Content starts

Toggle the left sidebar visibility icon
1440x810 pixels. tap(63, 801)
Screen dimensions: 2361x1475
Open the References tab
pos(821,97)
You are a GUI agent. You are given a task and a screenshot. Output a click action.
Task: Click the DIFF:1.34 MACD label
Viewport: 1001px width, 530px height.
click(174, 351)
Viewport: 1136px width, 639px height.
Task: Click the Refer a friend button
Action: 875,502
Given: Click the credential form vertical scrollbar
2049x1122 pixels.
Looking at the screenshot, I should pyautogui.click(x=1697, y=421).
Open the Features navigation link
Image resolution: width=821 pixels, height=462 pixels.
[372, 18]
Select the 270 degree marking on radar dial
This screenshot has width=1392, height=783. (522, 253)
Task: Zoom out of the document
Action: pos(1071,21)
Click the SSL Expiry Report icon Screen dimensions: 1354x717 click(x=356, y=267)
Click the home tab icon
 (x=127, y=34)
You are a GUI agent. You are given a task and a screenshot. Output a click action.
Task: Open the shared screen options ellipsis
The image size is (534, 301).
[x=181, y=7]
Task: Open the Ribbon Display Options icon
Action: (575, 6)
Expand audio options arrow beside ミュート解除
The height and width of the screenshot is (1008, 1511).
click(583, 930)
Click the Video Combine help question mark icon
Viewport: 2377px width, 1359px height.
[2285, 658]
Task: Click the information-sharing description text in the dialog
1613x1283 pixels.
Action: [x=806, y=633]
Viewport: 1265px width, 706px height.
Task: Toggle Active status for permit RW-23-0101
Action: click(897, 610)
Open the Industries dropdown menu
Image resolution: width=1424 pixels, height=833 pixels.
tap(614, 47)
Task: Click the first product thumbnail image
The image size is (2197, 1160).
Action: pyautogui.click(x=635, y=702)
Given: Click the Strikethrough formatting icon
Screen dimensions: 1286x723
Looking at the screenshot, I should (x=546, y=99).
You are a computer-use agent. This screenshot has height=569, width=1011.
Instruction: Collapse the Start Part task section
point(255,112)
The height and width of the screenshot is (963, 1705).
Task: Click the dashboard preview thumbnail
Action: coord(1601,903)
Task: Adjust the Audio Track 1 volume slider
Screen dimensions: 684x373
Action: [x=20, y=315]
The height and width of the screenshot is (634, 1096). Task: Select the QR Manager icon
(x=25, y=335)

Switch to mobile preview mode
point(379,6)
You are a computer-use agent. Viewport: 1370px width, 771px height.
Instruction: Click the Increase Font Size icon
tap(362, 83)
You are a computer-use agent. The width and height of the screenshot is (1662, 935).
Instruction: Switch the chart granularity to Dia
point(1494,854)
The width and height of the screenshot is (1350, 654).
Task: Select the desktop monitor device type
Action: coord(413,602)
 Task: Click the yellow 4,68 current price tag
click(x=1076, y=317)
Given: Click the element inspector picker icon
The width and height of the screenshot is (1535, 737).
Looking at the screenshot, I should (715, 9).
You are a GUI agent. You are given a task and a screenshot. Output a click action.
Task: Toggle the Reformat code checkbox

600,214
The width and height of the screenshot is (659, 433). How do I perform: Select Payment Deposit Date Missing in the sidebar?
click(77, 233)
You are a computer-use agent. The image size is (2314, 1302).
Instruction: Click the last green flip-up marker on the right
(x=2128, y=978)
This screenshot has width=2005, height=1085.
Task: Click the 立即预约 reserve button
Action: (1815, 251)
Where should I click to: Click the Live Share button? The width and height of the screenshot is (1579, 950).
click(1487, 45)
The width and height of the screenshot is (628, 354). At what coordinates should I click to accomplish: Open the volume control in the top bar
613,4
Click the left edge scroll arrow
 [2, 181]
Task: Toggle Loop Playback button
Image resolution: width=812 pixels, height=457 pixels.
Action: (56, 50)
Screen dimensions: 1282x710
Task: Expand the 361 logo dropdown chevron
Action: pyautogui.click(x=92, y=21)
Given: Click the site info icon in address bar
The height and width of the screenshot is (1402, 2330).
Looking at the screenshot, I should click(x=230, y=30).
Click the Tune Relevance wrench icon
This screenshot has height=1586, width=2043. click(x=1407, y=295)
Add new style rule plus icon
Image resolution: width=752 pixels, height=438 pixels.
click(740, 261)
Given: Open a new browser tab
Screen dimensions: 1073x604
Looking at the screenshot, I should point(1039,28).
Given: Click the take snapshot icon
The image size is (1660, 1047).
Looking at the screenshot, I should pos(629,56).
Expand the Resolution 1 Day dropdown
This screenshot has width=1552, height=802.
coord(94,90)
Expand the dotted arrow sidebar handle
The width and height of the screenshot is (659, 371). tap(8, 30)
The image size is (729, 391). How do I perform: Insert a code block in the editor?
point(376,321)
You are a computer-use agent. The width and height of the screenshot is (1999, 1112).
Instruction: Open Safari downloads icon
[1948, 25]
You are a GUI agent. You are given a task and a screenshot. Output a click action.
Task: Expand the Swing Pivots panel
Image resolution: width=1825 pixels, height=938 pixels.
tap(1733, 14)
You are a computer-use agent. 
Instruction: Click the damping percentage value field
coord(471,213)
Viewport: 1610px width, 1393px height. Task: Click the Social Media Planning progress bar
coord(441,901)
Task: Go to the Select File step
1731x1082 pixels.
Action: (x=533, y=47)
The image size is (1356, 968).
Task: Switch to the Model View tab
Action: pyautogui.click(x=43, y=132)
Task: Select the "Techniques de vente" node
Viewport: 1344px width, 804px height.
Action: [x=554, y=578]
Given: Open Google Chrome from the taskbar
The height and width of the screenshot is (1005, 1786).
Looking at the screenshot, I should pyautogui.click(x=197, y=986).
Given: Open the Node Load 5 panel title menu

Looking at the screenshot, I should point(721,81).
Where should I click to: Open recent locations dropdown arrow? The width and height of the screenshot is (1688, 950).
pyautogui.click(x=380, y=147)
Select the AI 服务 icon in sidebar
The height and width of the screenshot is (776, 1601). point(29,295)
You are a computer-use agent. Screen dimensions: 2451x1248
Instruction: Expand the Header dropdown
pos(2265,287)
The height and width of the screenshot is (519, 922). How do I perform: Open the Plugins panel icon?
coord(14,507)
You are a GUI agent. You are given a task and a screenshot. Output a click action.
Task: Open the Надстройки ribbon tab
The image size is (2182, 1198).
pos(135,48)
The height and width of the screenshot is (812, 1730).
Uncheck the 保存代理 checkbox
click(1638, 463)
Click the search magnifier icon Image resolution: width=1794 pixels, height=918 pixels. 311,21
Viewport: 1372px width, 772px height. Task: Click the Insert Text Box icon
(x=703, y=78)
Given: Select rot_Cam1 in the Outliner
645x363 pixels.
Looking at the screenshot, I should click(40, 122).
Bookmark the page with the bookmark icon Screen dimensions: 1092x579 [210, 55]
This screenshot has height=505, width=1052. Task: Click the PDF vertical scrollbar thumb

Content ends

Problem requirements >>
All the records above need to be output exactly, with none omitted.

Answer section >>
Toggle the left sidebar visibility icon
1440x810 pixels. tap(63, 801)
Screen dimensions: 2361x1475
Open the References tab
pos(821,97)
You are a GUI agent. You are given a task and a screenshot. Output a click action.
Task: Click the DIFF:1.34 MACD label
Viewport: 1001px width, 530px height.
click(174, 351)
Viewport: 1136px width, 639px height.
Task: Click the Refer a friend button
Action: 875,502
Given: Click the credential form vertical scrollbar
2049x1122 pixels.
Looking at the screenshot, I should pyautogui.click(x=1697, y=421).
Open the Features navigation link
Image resolution: width=821 pixels, height=462 pixels.
[372, 18]
Select the 270 degree marking on radar dial
This screenshot has width=1392, height=783. (522, 253)
Task: Zoom out of the document
Action: pos(1071,21)
Click the SSL Expiry Report icon Screen dimensions: 1354x717 click(x=356, y=267)
Click the home tab icon
 (x=127, y=34)
You are a GUI agent. You are given a task and a screenshot. Output a click action.
Task: Open the shared screen options ellipsis
The image size is (534, 301).
[x=181, y=7]
Task: Open the Ribbon Display Options icon
Action: (575, 6)
Expand audio options arrow beside ミュート解除
The height and width of the screenshot is (1008, 1511).
click(583, 930)
Click the Video Combine help question mark icon
Viewport: 2377px width, 1359px height.
[2285, 658]
Task: Click the information-sharing description text in the dialog
1613x1283 pixels.
Action: [x=806, y=633]
Viewport: 1265px width, 706px height.
Task: Toggle Active status for permit RW-23-0101
Action: click(897, 610)
Open the Industries dropdown menu
Image resolution: width=1424 pixels, height=833 pixels.
tap(614, 47)
Task: Click the first product thumbnail image
The image size is (2197, 1160).
Action: pyautogui.click(x=635, y=702)
Given: Click the Strikethrough formatting icon
Screen dimensions: 1286x723
Looking at the screenshot, I should (x=546, y=99).
You are a computer-use agent. This screenshot has height=569, width=1011.
Instruction: Collapse the Start Part task section
point(255,112)
The height and width of the screenshot is (963, 1705).
Task: Click the dashboard preview thumbnail
Action: coord(1601,903)
Task: Adjust the Audio Track 1 volume slider
Screen dimensions: 684x373
Action: [x=20, y=315]
The height and width of the screenshot is (634, 1096). Task: Select the QR Manager icon
(x=25, y=335)

Switch to mobile preview mode
point(379,6)
You are a computer-use agent. Viewport: 1370px width, 771px height.
Instruction: Click the Increase Font Size icon
tap(362, 83)
You are a computer-use agent. The width and height of the screenshot is (1662, 935).
Instruction: Switch the chart granularity to Dia
point(1494,854)
The width and height of the screenshot is (1350, 654).
Task: Select the desktop monitor device type
Action: coord(413,602)
 Task: Click the yellow 4,68 current price tag
click(x=1076, y=317)
Given: Click the element inspector picker icon
The width and height of the screenshot is (1535, 737).
Looking at the screenshot, I should (715, 9).
You are a GUI agent. You are given a task and a screenshot. Output a click action.
Task: Toggle the Reformat code checkbox

600,214
The width and height of the screenshot is (659, 433). How do I perform: Select Payment Deposit Date Missing in the sidebar?
click(77, 233)
You are a computer-use agent. The image size is (2314, 1302).
Instruction: Click the last green flip-up marker on the right
(x=2128, y=978)
This screenshot has width=2005, height=1085.
Task: Click the 立即预约 reserve button
Action: (1815, 251)
Where should I click to: Click the Live Share button? The width and height of the screenshot is (1579, 950).
click(1487, 45)
The width and height of the screenshot is (628, 354). At what coordinates should I click to accomplish: Open the volume control in the top bar
613,4
Click the left edge scroll arrow
 [2, 181]
Task: Toggle Loop Playback button
Image resolution: width=812 pixels, height=457 pixels.
Action: (56, 50)
Screen dimensions: 1282x710
Task: Expand the 361 logo dropdown chevron
Action: pyautogui.click(x=92, y=21)
Given: Click the site info icon in address bar
The height and width of the screenshot is (1402, 2330).
Looking at the screenshot, I should click(x=230, y=30).
Click the Tune Relevance wrench icon
This screenshot has height=1586, width=2043. click(x=1407, y=295)
Add new style rule plus icon
Image resolution: width=752 pixels, height=438 pixels.
click(740, 261)
Given: Open a new browser tab
Screen dimensions: 1073x604
Looking at the screenshot, I should point(1039,28).
Given: Click the take snapshot icon
The image size is (1660, 1047).
Looking at the screenshot, I should pos(629,56).
Expand the Resolution 1 Day dropdown
This screenshot has width=1552, height=802.
coord(94,90)
Expand the dotted arrow sidebar handle
The width and height of the screenshot is (659, 371). tap(8, 30)
The image size is (729, 391). How do I perform: Insert a code block in the editor?
point(376,321)
You are a computer-use agent. The width and height of the screenshot is (1999, 1112).
Instruction: Open Safari downloads icon
[1948, 25]
You are a GUI agent. You are given a task and a screenshot. Output a click action.
Task: Expand the Swing Pivots panel
Image resolution: width=1825 pixels, height=938 pixels.
tap(1733, 14)
You are a computer-use agent. 
Instruction: Click the damping percentage value field
coord(471,213)
Viewport: 1610px width, 1393px height. Task: Click the Social Media Planning progress bar
coord(441,901)
Task: Go to the Select File step
1731x1082 pixels.
Action: (x=533, y=47)
The image size is (1356, 968).
Task: Switch to the Model View tab
Action: pyautogui.click(x=43, y=132)
Task: Select the "Techniques de vente" node
Viewport: 1344px width, 804px height.
Action: [x=554, y=578]
Given: Open Google Chrome from the taskbar
The height and width of the screenshot is (1005, 1786).
Looking at the screenshot, I should pyautogui.click(x=197, y=986).
Given: Open the Node Load 5 panel title menu

Looking at the screenshot, I should point(721,81).
Where should I click to: Open recent locations dropdown arrow? The width and height of the screenshot is (1688, 950).
pyautogui.click(x=380, y=147)
Select the AI 服务 icon in sidebar
The height and width of the screenshot is (776, 1601). point(29,295)
You are a computer-use agent. Screen dimensions: 2451x1248
Instruction: Expand the Header dropdown
pos(2265,287)
The height and width of the screenshot is (519, 922). How do I perform: Open the Plugins panel icon?
coord(14,507)
You are a GUI agent. You are given a task and a screenshot. Output a click action.
Task: Open the Надстройки ribbon tab
The image size is (2182, 1198).
pos(135,48)
The height and width of the screenshot is (812, 1730).
Uncheck the 保存代理 checkbox
click(1638, 463)
Click the search magnifier icon Image resolution: width=1794 pixels, height=918 pixels. 311,21
Viewport: 1372px width, 772px height. Task: Click the Insert Text Box icon
(x=703, y=78)
Given: Select rot_Cam1 in the Outliner
645x363 pixels.
Looking at the screenshot, I should click(40, 122).
Bookmark the page with the bookmark icon Screen dimensions: 1092x579 [210, 55]
This screenshot has height=505, width=1052. Task: Click the PDF vertical scrollbar thumb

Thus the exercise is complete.